Stand with Union Nurses Fighting for Safe Staffing at Ascension St. Joseph Medical Center!

Ascension Regional Director of Labor Relations, Kathy Bouma

https://www.nytimes.com/2022/12/15/business/hospital-staffing-ascension.html?

This spring, the Nurse’s Union at Saint Joseph Medical Center will be entering into contract negotiations. Over the last 6 months, we have stressed to hospital management that our two main demands are for (1) improved education and (2) pay that is comparable to surrounding hospitals, to attract and retain nurses. Many educators from St. Joe’s have left, leaving the new graduate program only a shell of what it had been. Due to this and the lack of pay, many nurses are opting to work at other facilities. These nurses include those who have studied and grown up in Joliet. On top of that, St. Joe’s has lost many senior nurses that have been at the institution for years due to better wages at surrounding hospitals or understaffing leading them to retire early.

As research has shown, understaffing has a direct effect on patient care. When nurse staffing is dangerously low, patients suffer. As St. Joe’s, nurses continue to demand basic solutions that would improve staffing, Ascension has preferred to pay large amounts of money for travel/agency nurses that live in surrounding cities 20-40 miles away; however, they are unwilling to pay the fair market value for staff nurses that have grown up and/or currently live in Joliet. This is a clear example of Ascension’s unwillingness to invest in the Joliet community. It is no surprise that last year when ICU and ER nurses brought up that poor staffing at the hospital is putting patients in danger, Ascension didn’t care. ICU and ER night nurses walked into a dangerously low staffing situation that would have placed them with double or triple the number of patients that is considered safe for them to have. They demanded more hands for their upcoming shifts while the previous shift kept working but Ascension Director of Labor Relations, Kathy Bouma, chose to reprimand them instead of finding more help. Only two months later, a New York Times investigation found that Ascension executives have been receiving bonuses since 2017 for “keeping labor costs low” a.k.a short-staffing and laying off nurses en masse, even though the consequences of short-staffing are proven to be deadly!

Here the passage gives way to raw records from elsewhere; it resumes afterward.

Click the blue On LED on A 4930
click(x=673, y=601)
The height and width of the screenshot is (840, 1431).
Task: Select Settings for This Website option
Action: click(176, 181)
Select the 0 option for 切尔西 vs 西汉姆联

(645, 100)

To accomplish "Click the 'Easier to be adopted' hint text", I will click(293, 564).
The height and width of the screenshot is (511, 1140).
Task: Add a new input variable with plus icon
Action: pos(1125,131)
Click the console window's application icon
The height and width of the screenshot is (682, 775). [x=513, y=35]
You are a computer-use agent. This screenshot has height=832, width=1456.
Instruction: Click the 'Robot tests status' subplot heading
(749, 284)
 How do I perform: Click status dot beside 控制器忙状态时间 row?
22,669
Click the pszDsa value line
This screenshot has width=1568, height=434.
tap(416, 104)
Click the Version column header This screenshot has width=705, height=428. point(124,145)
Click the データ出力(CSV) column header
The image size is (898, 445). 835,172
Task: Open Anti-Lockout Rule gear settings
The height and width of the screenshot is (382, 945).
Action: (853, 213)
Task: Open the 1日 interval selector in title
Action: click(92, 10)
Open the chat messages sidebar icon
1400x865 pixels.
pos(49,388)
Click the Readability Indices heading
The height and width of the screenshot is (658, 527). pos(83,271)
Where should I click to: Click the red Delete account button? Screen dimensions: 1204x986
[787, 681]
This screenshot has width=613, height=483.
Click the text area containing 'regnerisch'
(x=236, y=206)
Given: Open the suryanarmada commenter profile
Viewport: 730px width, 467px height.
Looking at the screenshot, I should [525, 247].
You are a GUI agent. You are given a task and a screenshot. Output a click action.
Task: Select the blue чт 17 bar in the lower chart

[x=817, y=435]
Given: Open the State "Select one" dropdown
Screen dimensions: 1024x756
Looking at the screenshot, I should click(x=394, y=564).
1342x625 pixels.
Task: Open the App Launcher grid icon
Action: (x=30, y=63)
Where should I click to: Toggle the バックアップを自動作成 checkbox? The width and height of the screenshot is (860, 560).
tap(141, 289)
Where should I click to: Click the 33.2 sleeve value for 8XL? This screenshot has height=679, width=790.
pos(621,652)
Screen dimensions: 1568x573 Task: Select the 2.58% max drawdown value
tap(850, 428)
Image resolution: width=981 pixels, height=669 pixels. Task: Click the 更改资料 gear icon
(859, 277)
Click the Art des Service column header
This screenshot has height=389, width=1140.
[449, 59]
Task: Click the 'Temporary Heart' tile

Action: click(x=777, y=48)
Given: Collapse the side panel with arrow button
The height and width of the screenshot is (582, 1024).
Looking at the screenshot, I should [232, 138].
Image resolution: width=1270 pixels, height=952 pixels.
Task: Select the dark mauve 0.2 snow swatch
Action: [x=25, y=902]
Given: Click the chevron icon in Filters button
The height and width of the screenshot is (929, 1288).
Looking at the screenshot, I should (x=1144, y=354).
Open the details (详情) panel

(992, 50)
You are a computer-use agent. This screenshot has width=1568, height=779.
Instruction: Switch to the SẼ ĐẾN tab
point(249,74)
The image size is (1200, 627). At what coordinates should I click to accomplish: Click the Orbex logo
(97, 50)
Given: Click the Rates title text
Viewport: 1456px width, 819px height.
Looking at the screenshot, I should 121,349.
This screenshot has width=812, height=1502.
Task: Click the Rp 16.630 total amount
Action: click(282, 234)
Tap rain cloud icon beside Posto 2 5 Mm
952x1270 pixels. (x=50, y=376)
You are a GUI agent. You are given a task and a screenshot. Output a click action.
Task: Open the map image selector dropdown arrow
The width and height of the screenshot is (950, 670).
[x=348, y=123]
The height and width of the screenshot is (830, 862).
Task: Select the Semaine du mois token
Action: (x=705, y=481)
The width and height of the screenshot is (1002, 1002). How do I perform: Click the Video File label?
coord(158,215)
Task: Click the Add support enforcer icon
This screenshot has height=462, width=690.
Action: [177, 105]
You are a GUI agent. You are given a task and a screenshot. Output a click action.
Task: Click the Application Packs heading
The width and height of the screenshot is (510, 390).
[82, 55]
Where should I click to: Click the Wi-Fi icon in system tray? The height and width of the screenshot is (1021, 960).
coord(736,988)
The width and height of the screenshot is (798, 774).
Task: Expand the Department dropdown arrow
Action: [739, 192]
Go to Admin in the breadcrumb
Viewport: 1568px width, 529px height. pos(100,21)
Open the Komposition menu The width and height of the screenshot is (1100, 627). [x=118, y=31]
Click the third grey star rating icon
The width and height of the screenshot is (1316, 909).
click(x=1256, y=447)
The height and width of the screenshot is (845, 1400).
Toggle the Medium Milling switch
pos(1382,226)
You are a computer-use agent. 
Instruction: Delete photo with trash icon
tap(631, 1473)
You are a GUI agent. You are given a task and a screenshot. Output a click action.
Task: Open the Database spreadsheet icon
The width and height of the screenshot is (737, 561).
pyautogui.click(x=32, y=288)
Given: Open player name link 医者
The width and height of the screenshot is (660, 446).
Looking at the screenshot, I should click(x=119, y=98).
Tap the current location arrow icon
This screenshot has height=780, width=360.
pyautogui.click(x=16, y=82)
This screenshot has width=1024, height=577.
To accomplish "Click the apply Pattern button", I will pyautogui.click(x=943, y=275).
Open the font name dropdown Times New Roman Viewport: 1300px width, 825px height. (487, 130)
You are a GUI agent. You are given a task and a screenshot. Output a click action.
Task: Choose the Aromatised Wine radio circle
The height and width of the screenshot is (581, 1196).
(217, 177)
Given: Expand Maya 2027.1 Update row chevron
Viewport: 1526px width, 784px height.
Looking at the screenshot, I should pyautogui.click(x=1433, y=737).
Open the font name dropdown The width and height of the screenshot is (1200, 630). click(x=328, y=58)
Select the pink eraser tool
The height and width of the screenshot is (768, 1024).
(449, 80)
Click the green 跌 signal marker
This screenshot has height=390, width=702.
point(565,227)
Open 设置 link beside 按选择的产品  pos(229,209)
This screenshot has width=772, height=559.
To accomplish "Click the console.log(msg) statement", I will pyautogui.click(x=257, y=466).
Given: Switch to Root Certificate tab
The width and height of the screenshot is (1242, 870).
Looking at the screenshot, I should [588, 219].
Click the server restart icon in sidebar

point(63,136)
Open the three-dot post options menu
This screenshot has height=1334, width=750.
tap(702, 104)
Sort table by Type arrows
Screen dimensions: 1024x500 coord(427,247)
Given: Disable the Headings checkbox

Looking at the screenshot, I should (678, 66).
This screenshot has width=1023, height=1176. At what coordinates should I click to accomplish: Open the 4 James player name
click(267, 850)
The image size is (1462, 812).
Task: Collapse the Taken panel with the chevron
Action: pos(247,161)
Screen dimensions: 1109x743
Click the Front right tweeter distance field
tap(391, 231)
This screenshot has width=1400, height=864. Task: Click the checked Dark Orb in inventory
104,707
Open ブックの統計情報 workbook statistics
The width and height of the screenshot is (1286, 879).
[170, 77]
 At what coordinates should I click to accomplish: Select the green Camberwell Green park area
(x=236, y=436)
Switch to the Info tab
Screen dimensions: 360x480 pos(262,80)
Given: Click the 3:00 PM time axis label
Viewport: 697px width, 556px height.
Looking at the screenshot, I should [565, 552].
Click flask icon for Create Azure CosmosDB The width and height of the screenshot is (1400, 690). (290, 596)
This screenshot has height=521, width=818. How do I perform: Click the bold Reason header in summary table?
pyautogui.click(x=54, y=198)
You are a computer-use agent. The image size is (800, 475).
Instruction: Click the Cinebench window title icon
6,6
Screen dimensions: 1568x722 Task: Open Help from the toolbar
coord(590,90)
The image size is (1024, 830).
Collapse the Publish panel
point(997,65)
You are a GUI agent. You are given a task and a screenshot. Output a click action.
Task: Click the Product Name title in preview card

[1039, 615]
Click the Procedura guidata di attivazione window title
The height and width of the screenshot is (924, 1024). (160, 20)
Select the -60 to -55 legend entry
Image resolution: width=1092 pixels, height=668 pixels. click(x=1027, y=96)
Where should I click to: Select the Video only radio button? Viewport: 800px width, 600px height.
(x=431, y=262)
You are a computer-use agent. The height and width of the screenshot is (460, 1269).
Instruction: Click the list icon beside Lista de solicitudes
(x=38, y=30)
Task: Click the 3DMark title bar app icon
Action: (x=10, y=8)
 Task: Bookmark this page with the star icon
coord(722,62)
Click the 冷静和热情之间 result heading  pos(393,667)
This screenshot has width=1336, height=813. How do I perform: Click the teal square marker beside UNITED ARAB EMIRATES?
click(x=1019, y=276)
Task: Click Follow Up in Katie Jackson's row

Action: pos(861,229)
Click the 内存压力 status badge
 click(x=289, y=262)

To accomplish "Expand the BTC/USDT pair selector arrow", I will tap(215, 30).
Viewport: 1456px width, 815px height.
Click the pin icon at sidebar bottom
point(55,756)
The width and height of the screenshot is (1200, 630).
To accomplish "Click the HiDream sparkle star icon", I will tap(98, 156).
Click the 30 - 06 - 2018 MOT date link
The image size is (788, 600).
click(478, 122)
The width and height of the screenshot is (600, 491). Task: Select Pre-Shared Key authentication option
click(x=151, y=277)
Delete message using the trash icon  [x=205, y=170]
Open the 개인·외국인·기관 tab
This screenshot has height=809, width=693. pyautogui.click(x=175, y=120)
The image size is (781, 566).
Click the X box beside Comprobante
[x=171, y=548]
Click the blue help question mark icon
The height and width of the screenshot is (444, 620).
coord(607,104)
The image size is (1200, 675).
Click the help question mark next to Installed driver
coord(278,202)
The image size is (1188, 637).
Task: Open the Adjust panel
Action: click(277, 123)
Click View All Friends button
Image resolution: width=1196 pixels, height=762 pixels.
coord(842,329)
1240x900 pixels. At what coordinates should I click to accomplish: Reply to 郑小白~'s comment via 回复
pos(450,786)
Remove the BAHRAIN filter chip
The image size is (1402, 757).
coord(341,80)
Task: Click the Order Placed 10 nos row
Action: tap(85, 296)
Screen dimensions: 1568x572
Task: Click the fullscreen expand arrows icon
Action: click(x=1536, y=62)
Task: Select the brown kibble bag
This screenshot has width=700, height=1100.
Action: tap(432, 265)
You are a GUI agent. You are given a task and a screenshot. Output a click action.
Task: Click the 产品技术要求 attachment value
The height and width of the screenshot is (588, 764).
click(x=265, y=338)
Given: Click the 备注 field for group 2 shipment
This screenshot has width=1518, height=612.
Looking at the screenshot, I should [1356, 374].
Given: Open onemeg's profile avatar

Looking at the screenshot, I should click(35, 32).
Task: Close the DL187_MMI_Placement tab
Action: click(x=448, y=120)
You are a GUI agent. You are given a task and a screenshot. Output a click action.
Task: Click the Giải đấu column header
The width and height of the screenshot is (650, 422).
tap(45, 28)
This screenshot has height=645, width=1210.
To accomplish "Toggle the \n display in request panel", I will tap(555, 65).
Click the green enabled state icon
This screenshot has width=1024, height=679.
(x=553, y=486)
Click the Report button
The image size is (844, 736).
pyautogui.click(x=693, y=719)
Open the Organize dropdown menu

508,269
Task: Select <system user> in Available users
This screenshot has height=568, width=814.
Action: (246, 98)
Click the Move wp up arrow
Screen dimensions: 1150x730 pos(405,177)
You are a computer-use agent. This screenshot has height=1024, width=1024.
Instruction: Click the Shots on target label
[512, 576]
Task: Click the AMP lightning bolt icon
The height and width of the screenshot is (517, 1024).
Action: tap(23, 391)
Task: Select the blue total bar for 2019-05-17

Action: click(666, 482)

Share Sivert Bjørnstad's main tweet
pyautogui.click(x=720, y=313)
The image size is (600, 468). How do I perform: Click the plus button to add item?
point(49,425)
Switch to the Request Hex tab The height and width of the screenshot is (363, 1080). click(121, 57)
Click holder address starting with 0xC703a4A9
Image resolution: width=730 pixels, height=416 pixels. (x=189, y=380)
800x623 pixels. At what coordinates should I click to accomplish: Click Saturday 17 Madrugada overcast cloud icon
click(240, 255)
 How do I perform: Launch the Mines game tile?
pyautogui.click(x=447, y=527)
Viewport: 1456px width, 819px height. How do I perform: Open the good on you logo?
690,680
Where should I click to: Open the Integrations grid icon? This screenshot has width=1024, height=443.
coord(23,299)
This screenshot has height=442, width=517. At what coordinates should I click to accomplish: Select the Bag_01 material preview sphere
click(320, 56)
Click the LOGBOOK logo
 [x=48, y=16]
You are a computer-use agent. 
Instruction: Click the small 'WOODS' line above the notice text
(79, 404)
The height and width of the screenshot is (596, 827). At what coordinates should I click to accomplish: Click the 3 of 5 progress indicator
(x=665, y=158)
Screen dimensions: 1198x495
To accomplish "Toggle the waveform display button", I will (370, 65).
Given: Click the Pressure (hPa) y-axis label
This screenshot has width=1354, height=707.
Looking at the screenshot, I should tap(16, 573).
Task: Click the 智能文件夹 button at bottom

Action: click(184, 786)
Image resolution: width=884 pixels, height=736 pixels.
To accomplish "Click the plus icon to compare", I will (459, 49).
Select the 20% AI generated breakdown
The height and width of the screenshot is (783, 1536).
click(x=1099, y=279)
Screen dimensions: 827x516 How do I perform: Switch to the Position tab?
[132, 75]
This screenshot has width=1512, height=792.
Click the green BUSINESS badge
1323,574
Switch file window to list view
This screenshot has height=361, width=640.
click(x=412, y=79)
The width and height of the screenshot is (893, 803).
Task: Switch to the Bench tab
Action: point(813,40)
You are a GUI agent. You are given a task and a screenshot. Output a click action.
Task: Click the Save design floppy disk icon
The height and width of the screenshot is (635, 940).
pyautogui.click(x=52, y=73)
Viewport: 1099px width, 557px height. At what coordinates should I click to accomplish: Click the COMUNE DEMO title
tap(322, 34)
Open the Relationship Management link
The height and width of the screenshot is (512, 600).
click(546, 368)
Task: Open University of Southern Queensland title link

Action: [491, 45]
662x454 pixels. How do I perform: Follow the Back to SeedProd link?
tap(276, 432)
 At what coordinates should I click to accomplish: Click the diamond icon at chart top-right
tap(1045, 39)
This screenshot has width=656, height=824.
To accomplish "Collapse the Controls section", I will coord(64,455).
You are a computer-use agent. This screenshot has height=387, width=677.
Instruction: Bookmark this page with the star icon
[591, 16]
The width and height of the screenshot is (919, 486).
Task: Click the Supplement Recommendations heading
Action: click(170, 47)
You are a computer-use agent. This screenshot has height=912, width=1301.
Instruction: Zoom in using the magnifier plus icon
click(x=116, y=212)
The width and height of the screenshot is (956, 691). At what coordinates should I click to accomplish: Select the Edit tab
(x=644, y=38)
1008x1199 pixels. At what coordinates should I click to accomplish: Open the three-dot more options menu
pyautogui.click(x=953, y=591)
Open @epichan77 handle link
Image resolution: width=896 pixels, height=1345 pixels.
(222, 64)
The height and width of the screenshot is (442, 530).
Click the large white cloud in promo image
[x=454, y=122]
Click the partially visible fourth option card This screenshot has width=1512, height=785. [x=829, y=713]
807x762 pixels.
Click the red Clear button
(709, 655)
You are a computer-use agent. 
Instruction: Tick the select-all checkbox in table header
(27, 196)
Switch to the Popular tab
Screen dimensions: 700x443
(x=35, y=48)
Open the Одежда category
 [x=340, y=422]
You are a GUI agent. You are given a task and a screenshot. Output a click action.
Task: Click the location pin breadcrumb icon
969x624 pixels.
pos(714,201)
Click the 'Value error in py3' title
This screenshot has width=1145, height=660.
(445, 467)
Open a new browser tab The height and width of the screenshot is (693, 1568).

Although travel/agency nurses have been able to help fill in some of the gaps they are not a long term solution and units in the hospital are still short nurses to this day. We are urging community members to stand with us as we demand Ascension make St. Joe's a safe place for community members to come to, as well as work at. Sign your name to tell Ascension Director of Labor Relations, Kathy Bouma, and other corporate executives that you are ready to stand with the nurses in their contract fight!

Sponsored by

To: Ascension Regional Director of Labor Relations, Kathy Bouma
From: [Your Name]

Ascension Health executives take home multi-million dollar salaries while you shortchange our community and your nursing staff, fail to honor the contractually defined nurse staffing minimums, and disregard state and federal law. Union nurses have made clear to us that you have full ability to improve working conditions for nurses at St. Joseph and refuse to do so. Your refusal has led to hundreds of Joe's nurses leaving for other hospitals in the region. We are appalled to see a national corporation like Ascension Health attack their union workforce with such blatant union busting. By placing your bottom line and anti-union tactics over patient safety you create a daily crisis for our community’s health and welfare.

We demand that you negotiate, in good faith, a fair contract with the nurses that addresses the massive pay gap between Ascension St. Joseph and surrounding hospitals, provides better education, and stops using understaffing as a cost-saving measure for the Ascension corporation.